Education

Wake flows behind bats and virtual tours through thunderstorms

The 10th International Symposium on Particle Image Velocimetry is being held in Delft this week.
The symposium, from 1-3 July 2013, brings together PIV users and developers from around the world. It is the tenth installment in a biannual symposium series, following previous symposia such as Kobe (2011), Melbourne (2009) and Rome (2007).

The main objective of the symposium is to exchange the latest research results in the development of PIV-related techniques and innovative applications.

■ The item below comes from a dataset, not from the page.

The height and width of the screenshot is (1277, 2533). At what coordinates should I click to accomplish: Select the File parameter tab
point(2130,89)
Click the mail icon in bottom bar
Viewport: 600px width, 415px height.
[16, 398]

Particle Image Velocimetry has become the standard technique for flow measurement in both fundamental research and for industrial applications. In recent years, the technique has been significantly expanded through hardware and processing innovations: fully time-resolved, volumetric velocity measurements are now possible. At the same time, the range of applications has broadened: PIV is routinely applied in aerodynamics, multiphase flows, microfluidics and in biological applications.


Keynote speakers who will be talking about these developments include Prof. of ecology and evolutionary biology Kenny Breuer of Brown University and Delft Prof. of atmospheric physics Harm Jonker. Breuers current research interests include non-continuum flows at the nanometer scale, bacterial swimming, animal flight and energy harvesting from fluids. One of the topics he will talk about is the wake flow behind bats flying in a wind tunnel.


Jonker will take the audience on a virtual helicopter tour through clouds streets and a developing thunderstorm to show the essentially three-dimensional structure of the cloud fields. His simulations run entirely on the GPU (Graphics Processing Unit) which provides a huge computational boost: simulations formerly performed on 64 CPU cores of a supercomputer can now be performed on a single desktop GPU. This speedup has paved the way to running interactive simulations.